Goal: Continue the news report on the EU sports ministers' meeting and the specific nature of sports from its last sentence, keeping it separate from the items that follow.

Text passage:
═══

Brussels, 03/11/2000 (Agence Europe) - The Sports Ministers of the 15 European Union countries will meet on Monday, 6 November, in Paris, with Marie-George Buffet, French Minister and Council President, in the Chair. According to the positions expressed by Mrs Buffet at the European Sports Forum (held late last week in Lille), she seems determined to secure a clear definition of the specific nature of sports, pinpointing what just what this means and its implications. The Council Presidency is said to have the objective of approval of a declaration on this subject at the Nice Summit setting out certain major principles that would then make it possible to clarify the situation in relation to Treaty provisions (in particular, competition rules and rules on the free movement of workers).
The principle of the uniqueness of sports has been accepted and is no longer being debated. The European Commissioner for Culture and Sports, Mrs Reding, stated in Lille: "As the Court of Justice has recognised on several occasions, sports needs a certain degree of autonomy to establish its own rules and organisation structures; actions by public authorities must take this into account." The problem is knowing whether the attitude of European Commission services actually conforms to this position, which is not always the case, in the view of sports authorities, certain Member States and the Council Presidency. Thus the need to clarify the impact and repercussions of the specific nature of sports.

═══

Raw data:
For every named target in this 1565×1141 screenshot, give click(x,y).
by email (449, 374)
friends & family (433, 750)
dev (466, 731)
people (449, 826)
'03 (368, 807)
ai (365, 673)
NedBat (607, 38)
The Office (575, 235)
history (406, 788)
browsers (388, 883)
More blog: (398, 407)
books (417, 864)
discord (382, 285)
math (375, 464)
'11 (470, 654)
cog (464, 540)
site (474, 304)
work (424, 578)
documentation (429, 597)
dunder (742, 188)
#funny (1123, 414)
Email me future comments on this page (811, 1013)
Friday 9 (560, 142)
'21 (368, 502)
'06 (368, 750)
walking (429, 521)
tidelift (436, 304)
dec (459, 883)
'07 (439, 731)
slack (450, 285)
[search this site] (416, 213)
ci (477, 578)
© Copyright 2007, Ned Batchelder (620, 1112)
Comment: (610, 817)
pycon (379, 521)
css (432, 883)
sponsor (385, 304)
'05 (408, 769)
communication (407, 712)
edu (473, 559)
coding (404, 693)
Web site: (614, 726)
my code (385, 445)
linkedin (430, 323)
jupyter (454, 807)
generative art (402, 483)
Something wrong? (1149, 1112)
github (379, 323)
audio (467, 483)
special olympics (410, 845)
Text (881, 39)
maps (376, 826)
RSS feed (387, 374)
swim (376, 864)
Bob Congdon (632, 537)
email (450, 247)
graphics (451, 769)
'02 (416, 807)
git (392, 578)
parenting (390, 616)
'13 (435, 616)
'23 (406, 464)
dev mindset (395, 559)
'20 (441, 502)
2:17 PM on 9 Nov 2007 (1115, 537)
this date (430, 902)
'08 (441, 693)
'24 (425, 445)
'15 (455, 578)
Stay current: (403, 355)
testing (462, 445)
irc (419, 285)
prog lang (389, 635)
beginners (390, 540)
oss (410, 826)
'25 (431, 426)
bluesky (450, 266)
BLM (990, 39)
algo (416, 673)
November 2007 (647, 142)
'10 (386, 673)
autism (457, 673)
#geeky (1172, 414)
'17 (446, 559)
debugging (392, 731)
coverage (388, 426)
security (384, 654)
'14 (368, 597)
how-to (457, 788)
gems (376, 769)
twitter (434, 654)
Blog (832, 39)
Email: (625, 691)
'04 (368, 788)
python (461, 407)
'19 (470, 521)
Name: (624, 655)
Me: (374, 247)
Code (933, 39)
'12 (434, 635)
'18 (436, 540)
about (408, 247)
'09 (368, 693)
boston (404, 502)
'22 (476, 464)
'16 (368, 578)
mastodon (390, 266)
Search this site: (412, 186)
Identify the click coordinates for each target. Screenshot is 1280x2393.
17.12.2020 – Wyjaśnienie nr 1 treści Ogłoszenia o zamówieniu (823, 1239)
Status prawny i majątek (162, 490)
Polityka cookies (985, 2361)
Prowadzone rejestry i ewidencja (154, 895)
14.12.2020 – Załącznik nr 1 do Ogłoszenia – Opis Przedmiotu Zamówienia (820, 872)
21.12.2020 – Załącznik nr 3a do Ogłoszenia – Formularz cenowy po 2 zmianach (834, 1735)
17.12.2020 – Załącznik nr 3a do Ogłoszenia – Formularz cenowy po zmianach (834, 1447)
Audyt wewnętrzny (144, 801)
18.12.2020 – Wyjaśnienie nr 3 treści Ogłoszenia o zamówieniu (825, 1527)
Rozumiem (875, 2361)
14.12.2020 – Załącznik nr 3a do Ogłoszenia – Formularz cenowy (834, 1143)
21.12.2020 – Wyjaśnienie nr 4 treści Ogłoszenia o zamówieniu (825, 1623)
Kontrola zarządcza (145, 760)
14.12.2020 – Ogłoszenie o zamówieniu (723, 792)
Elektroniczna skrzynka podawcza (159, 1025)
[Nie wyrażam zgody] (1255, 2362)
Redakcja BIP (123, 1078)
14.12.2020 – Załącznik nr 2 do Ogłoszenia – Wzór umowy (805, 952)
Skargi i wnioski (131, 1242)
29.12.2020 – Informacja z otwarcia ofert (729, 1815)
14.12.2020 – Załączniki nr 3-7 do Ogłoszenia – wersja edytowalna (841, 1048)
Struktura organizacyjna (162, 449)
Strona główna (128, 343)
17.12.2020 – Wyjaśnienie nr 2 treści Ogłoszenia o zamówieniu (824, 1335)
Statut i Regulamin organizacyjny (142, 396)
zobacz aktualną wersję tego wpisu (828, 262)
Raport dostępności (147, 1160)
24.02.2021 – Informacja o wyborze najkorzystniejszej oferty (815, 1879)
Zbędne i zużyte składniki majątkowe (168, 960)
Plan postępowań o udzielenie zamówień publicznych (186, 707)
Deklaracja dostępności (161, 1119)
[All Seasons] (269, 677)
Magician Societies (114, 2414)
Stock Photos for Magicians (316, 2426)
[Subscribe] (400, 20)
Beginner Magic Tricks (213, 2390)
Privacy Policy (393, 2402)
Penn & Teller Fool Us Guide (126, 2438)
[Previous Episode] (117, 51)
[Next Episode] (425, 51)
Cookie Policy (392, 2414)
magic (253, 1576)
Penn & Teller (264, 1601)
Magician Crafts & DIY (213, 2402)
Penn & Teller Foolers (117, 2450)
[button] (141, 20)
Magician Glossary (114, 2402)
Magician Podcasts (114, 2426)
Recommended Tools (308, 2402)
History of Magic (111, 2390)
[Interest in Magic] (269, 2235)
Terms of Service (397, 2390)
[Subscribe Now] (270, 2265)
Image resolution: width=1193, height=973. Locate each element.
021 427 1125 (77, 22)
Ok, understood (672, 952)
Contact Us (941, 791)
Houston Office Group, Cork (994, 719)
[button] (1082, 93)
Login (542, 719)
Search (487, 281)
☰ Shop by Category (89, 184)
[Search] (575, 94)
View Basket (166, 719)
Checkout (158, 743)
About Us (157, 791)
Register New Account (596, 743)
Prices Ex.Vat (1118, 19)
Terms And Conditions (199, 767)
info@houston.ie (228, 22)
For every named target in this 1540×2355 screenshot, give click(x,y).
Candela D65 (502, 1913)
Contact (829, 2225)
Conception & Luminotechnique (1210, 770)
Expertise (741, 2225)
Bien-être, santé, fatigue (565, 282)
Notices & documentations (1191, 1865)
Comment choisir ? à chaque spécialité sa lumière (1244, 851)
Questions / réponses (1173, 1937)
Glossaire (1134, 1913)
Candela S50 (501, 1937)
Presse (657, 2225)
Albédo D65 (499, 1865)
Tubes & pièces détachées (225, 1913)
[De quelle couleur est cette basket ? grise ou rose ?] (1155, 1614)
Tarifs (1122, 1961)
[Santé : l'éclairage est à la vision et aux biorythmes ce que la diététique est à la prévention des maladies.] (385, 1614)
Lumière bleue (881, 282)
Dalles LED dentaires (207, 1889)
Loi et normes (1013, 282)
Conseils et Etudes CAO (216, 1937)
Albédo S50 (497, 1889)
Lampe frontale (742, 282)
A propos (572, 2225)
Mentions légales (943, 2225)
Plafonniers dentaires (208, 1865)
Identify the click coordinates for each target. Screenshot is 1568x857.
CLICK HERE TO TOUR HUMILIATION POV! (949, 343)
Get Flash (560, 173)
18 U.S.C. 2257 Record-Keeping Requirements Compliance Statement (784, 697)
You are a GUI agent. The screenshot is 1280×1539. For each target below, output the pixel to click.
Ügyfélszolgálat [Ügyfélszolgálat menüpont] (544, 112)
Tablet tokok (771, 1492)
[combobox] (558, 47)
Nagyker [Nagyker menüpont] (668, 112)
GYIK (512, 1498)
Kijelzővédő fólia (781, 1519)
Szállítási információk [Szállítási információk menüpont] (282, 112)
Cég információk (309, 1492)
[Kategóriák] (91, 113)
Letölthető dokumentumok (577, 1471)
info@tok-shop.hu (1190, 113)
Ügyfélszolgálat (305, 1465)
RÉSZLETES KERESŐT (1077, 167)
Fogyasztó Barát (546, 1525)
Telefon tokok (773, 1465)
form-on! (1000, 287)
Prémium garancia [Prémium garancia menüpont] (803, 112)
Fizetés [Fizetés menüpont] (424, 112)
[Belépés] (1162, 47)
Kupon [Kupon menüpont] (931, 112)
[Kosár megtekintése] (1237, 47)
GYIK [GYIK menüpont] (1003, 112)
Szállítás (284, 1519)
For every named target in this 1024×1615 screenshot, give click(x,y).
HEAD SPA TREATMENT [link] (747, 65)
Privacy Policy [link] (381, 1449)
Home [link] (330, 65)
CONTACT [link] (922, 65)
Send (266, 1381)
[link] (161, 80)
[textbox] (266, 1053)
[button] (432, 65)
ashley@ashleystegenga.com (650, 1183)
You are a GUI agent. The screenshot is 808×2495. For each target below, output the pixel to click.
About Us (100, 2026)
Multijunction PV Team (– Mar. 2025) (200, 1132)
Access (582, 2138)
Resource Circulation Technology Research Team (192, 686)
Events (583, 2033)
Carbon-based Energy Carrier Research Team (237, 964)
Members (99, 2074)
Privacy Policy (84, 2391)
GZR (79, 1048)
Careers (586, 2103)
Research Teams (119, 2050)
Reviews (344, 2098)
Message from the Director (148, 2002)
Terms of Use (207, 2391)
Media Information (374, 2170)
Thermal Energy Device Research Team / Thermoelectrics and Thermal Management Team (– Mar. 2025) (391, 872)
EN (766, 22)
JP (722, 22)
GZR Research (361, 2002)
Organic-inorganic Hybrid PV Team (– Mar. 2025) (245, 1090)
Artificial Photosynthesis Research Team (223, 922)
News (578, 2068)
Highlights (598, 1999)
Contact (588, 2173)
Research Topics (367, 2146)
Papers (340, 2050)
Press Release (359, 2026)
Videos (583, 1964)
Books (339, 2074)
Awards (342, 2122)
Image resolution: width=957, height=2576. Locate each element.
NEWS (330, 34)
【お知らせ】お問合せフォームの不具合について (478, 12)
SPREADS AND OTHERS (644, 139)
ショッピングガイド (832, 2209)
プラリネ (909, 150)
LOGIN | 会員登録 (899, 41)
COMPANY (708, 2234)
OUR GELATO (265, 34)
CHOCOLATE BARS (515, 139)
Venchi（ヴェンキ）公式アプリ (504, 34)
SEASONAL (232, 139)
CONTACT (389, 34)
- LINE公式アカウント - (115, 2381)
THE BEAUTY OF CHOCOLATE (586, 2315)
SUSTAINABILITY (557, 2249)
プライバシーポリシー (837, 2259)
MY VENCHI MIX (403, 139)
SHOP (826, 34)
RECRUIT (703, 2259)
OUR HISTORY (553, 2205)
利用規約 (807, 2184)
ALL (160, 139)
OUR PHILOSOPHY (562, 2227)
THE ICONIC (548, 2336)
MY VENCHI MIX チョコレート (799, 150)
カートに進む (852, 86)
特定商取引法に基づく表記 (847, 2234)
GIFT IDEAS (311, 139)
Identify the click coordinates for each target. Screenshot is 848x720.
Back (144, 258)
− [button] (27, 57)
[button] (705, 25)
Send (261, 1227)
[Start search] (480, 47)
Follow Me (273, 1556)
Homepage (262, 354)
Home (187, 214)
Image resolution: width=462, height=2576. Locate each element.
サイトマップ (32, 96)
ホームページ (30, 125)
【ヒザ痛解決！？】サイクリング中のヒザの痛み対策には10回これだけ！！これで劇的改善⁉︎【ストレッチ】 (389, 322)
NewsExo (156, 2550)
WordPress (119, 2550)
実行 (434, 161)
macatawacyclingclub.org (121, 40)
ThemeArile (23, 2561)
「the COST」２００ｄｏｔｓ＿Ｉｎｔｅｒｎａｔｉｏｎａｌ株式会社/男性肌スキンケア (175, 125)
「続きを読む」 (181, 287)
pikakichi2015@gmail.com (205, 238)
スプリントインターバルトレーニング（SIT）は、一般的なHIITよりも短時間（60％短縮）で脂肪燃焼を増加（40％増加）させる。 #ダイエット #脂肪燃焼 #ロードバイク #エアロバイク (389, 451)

═══

Exercise result:
The working group on the uniqueness of sports at the Lille Forum reached the following conclusions:
- the participants (political and sports officials from EU countries and applicant states) emphasised the social role of sport and its values, noting that sport is not an activity like any other. It is admittedly also an economic activity; normal laws must apply to it when sport corresponds to a normal economic activity. There is no justification of special treatment for sports organisations when it comes to economic and financial regulations;
- nevertheless, strictly sporting rules are a matter for sports organisations themselves; as there is no economic aim, such rules should not be subject to competition law. Participants noted that sport is basically a matter for those who practise it and who organise activities within sports federations;
- the European Commission, in the report on sport submitted to the Helsinki Summit, recognised for the first time that sport is not a purely economic matter; but this is one step in a process that is not over. It is now time to define this uniqueness in more precise terms in order to provide sports organisations with legal certainty. There is a need for a precise definition of what constitutes the uniqueness of sport and the consequences of this uniqueness, including recognition of the autonomy of sport for all rules of a non-economic nature;
- participants praised the efforts of the French Council Presidency to prepare a declaration on the uniqueness of sport and voiced support for its efforts to strengthen the status of sport at Community level. The adoption of a declaration on this subject at the Nice Summit should represent another step forward in the process of defining the role sport should have in Community policies.
At Monday's meeting, Ministers will have a draft declaration for submission to the Nice Summit -
Two controversial aspects
For Monday's informal meeting in Paris, the Sports Ministers of the fifteen Member States will already have a draft declaration expected to be submitted in December, in Nice, to the Heads of State and Government, a draft prepared by the working group set in place at the Lisbon Summit last May. According to available information, the draft has 7 points: a reminder of the social importance of sport, which must be accessible to all; recognition of the central role of sports federations; the will to preserve clubs' training capacity; a call for mobilisation for better protection of young sportsmen in training; the means for guaranteeing the fairness of competitions (the danger of multi-ownership of clubs, control of management); solidarity mechanisms related to the sale of broadcasting rights; adaptation of employment contracts to the specific nature of sport.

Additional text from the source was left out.